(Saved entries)
——
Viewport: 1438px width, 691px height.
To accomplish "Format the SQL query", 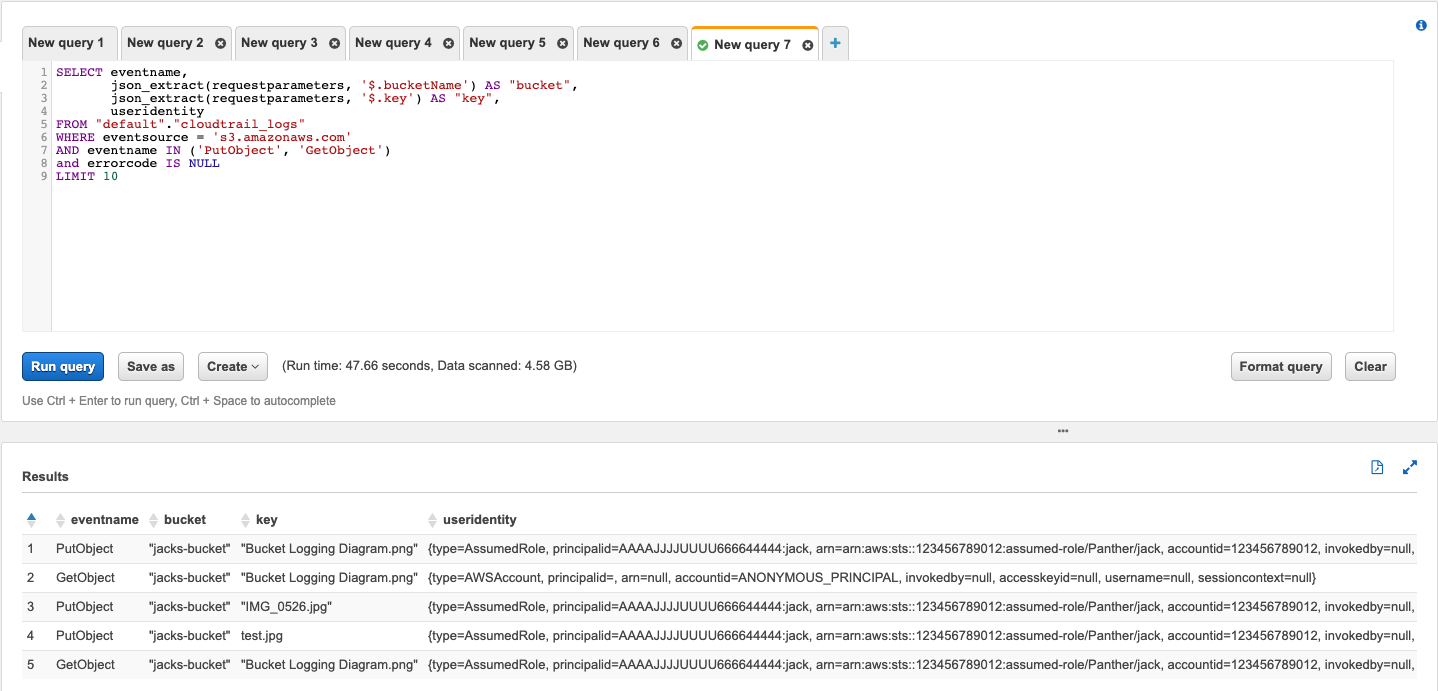I will pyautogui.click(x=1281, y=366).

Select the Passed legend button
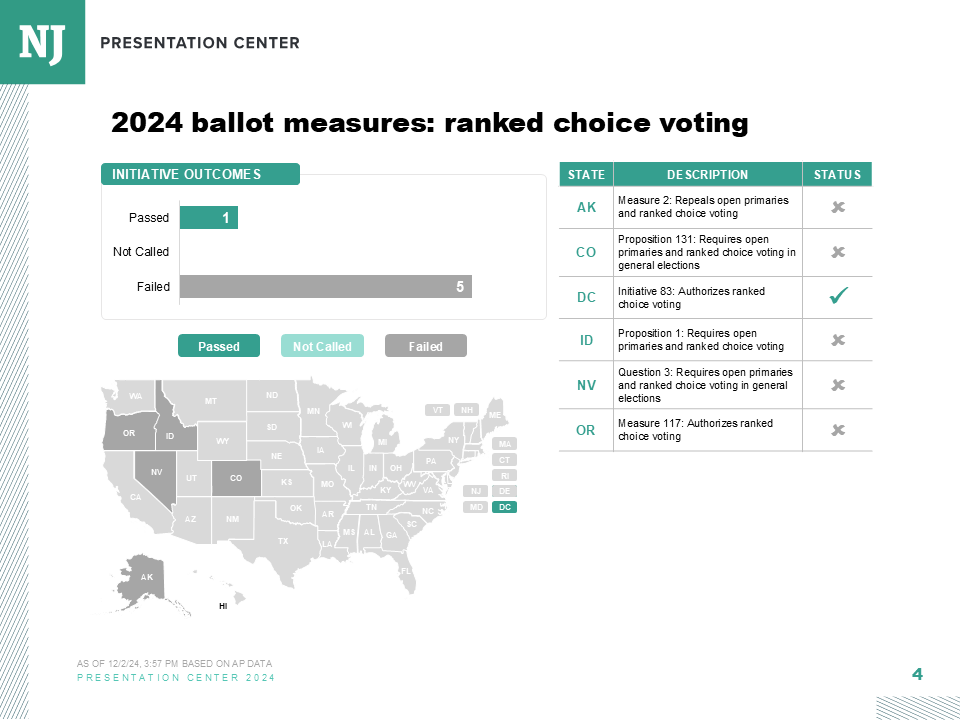pos(219,346)
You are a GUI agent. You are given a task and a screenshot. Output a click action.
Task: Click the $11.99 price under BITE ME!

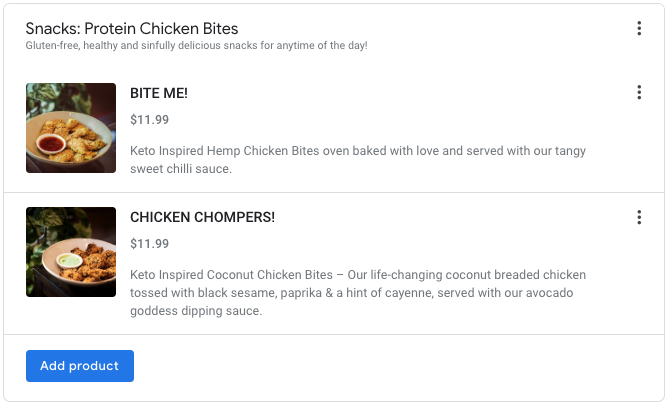149,120
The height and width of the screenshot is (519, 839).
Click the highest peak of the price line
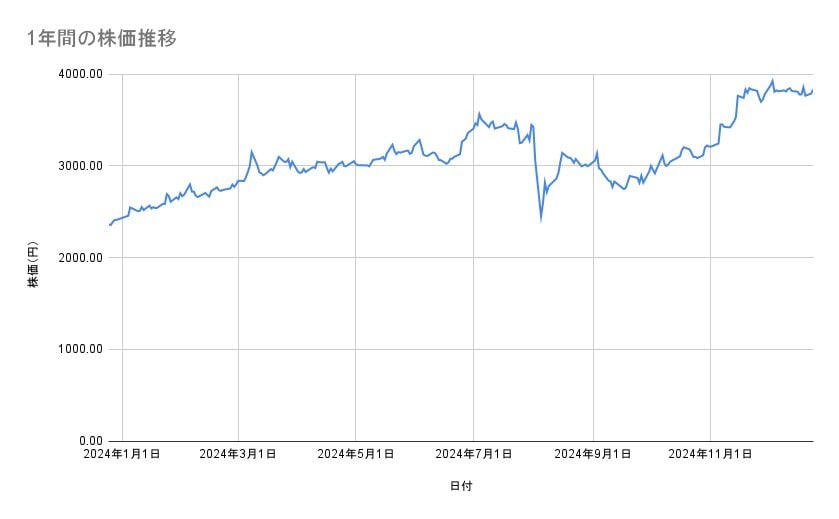[x=772, y=80]
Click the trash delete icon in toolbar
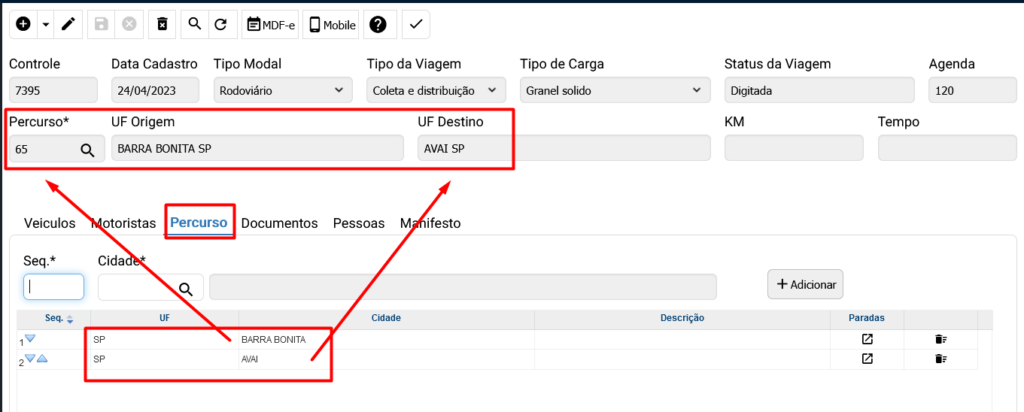1024x412 pixels. [164, 24]
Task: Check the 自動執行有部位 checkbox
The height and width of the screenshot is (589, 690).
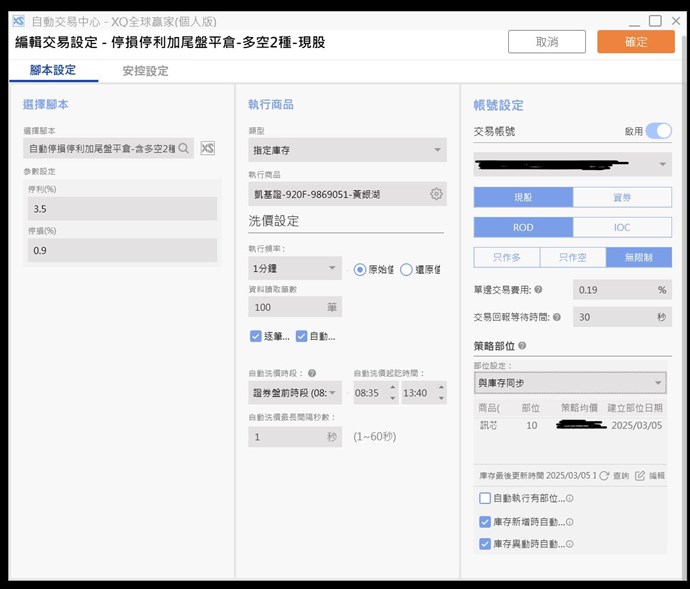Action: pyautogui.click(x=485, y=498)
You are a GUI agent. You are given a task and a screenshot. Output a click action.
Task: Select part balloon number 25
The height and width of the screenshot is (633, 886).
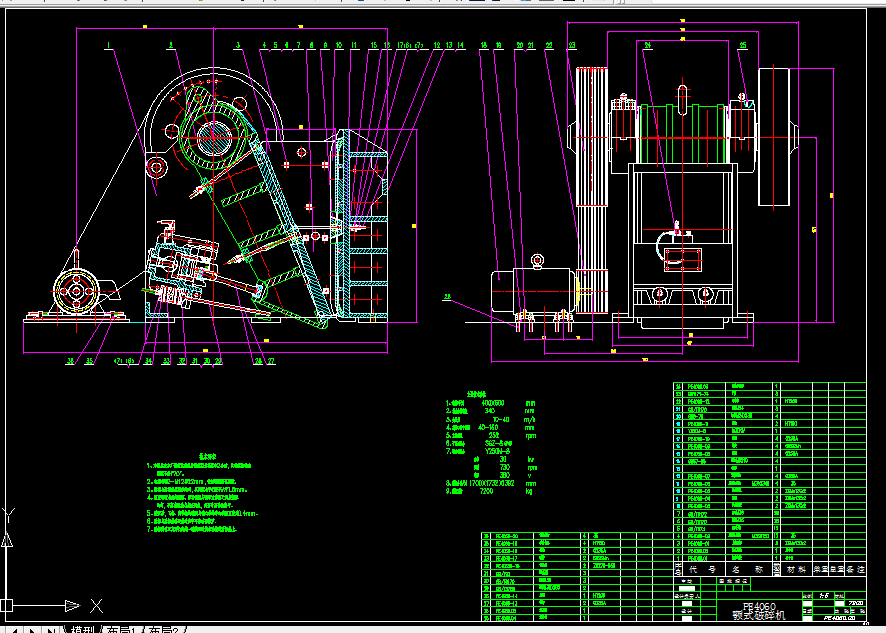coord(742,45)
——
Reproduce exactly, and only, the lines that begin at the one containing "Click the trash delete icon in toolbar" and end with the final line of the data, both included, while omitting every picture.

Result for this exercise:
Click the trash delete icon in toolbar
1024x412 pixels. [164, 24]
Task: Check the 自動執行有部位 checkbox
The height and width of the screenshot is (589, 690).
Action: pyautogui.click(x=485, y=498)
You are a GUI agent. You are given a task and a screenshot. Output a click action.
Task: Select part balloon number 25
The height and width of the screenshot is (633, 886).
coord(742,45)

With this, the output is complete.